* **Challenge a**
Quote the Astraltune passage below in full, word for word.

* **Page excerpt**
Astraltune

Long before the Sony Walkman, portable CD players and the iPod there was Astraltune. Aimed primarily at skiers who wanted to listen to music on the slopes, the device debuted on September 1, 1975 and was immediately adopted by the Freestyle skiers – especially those who needed to choreograph their ballet routines to music.

So what exactly was the Astraltune Stereopack? On the company’s Trademark application, it is described as “a portable stereophonic tape deck, headphones and battery sold as a unit and mounted in a pack.” This description is pretty accurate. Basically, the Astraltune was an automotive-style stereo cassette deck, mounted in a hard plastic case along with an array of five General Electric NI-CAD rechargeable batteries. The deck slid into a padded nylon pack, which had two shoulder straps and a waist strap and was meant to be worn against your chest. A velcro flap covered the top of the pack, which when opened gave access to the cassette door, eject/fast-forward buttons, and the volume, tone and balance controls. The orange Sennheiser headphones supplied with the unit were meant to hang below the neck, rather than over the top of the head as with most headphones of the time. The headphones connected to the deck via a 1/4-inch headphone jack at the base of the deck. The whole unit weighed in at about 3.5 pounds, and measures about 8 inches tall, 5 inches wide, and 3 inches thick. The batteries could power the unit for about 5 hours.

* **Input records**

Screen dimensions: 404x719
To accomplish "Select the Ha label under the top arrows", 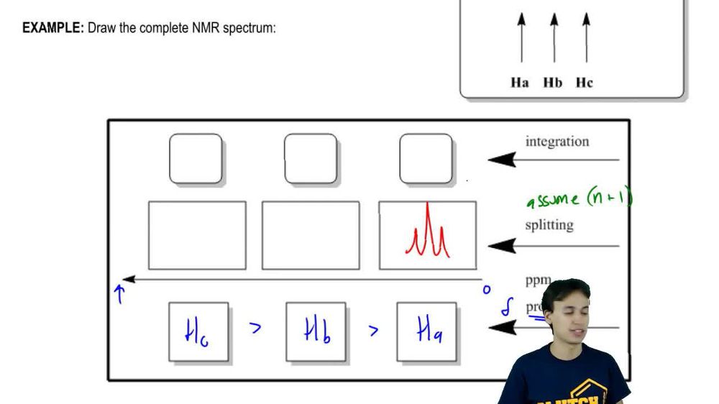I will (520, 83).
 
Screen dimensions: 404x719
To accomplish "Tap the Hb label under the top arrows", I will (553, 83).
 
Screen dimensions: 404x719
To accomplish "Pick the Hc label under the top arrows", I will (585, 83).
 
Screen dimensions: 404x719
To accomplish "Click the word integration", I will (557, 142).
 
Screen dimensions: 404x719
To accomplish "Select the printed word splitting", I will (549, 225).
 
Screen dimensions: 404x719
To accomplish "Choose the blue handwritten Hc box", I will (198, 331).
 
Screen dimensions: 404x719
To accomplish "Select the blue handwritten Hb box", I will (316, 331).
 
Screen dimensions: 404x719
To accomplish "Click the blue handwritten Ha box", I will (428, 331).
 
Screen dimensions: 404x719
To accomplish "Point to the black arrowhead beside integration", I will (502, 159).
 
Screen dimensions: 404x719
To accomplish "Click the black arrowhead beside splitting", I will (502, 246).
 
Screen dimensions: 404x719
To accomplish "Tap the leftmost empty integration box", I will (196, 159).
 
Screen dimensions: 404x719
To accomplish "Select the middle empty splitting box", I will (311, 235).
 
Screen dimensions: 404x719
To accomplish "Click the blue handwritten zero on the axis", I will (486, 290).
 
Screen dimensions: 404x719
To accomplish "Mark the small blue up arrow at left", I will (120, 294).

* **Challenge b**
Pull out each line of the listing above that contains the string "splitting".

* **Problem solution a**
Astraltune

Long before the Sony Walkman, portable CD players and the iPod there was Astraltune. Aimed primarily at skiers who wanted to listen to music on the slopes, the device debuted on September 1, 1975 and was immediately adopted by the Freestyle skiers – especially those who needed to choreograph their ballet routines to music.

So what exactly was the Astraltune Stereopack? On the company’s Trademark application, it is described as “a portable stereophonic tape deck, headphones and battery sold as a unit and mounted in a pack.” This description is pretty accurate. Basically, the Astraltune was an automotive-style stereo cassette deck, mounted in a hard plastic case along with an array of five General Electric NI-CAD rechargeable batteries. The deck slid into a padded nylon pack, which had two shoulder straps and a waist strap and was meant to be worn against your chest. A velcro flap covered the top of the pack, which when opened gave access to the cassette door, eject/fast-forward buttons, and the volume, tone and balance controls. The orange Sennheiser headphones supplied with the unit were meant to hang below the neck, rather than over the top of the head as with most headphones of the time. The headphones connected to the deck via a 1/4-inch headphone jack at the base of the deck. The whole unit weighed in at about 3.5 pounds, and measures about 8 inches tall, 5 inches wide, and 3 inches thick. The batteries could power the unit for about 5 hours.

* **Problem solution b**
To accomplish "Select the printed word splitting", I will (549, 225).
To accomplish "Click the black arrowhead beside splitting", I will (502, 246).
To accomplish "Select the middle empty splitting box", I will (311, 235).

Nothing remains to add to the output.